Outcome of hepatitis B and C virus‐associated hepatocellular carcinoma occurring after renal transplantation

Summary Kidney transplant recipients ( KTR ) are subjected to immunosuppressive therapy that can enhance hepatitis B and C virus replication, leading to cirrhosis and hepatocellular carcinoma ( HCC ). The aim of this study was to assess the prevalence and outcome of HCC in KTR . Case‐control study. Patients with chronic HBV and/or HCV infection who underwent kidney transplantation between 1976 and 2011 and subsequently developed HCC were compared to a control group of patients with chronic HBV and/or HCV infection, matched for gender and age at HCC diagnosis, who did not receive kidney transplantation.
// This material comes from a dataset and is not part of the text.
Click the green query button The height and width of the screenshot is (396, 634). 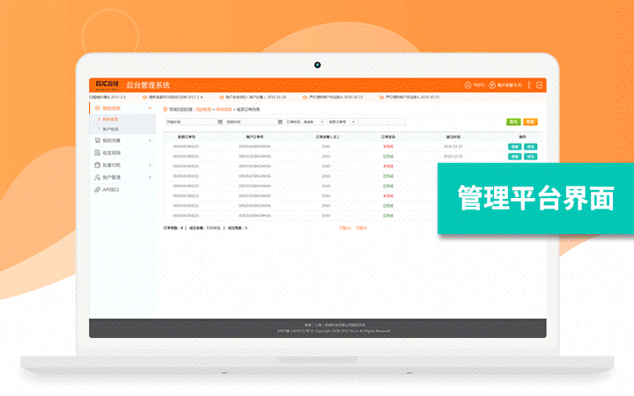tap(513, 121)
Among 2944 KTR , 330 had hepatitis B and/or C. Fourteen developed HCC , a period prevalence of 4.2%. Age at HCC diagnosis was 52.6 ± 6.5 years (53.5 ± 5.7 in controls, P =.76). Time between transplantation and HCC diagnosis was 16.7 ± 2.7 years. Six HCC s were related to HBV , six to HCV and two to co‐infection with HBV and HCV . Immunosuppressive therapy was comparable in HBV , HCV and HBV + HCV patients. At diagnosis, 71% of patients met Milan criteria (65% in the control group, P =.4). Alpha‐fetoprotein levels, tumour characteristics and treatment modalities were comparable between both groups. Patient survival 2 years after HCC diagnosis was 28% in KTR , compared to 68% in controls ( P =.024). Survival after HCC diagnosis is significantly worse in KTR compared to nontransplanted patients with HBV and/or HCV . Prevention is crucial and should be based on viral eradication/suppression before or after transplantation.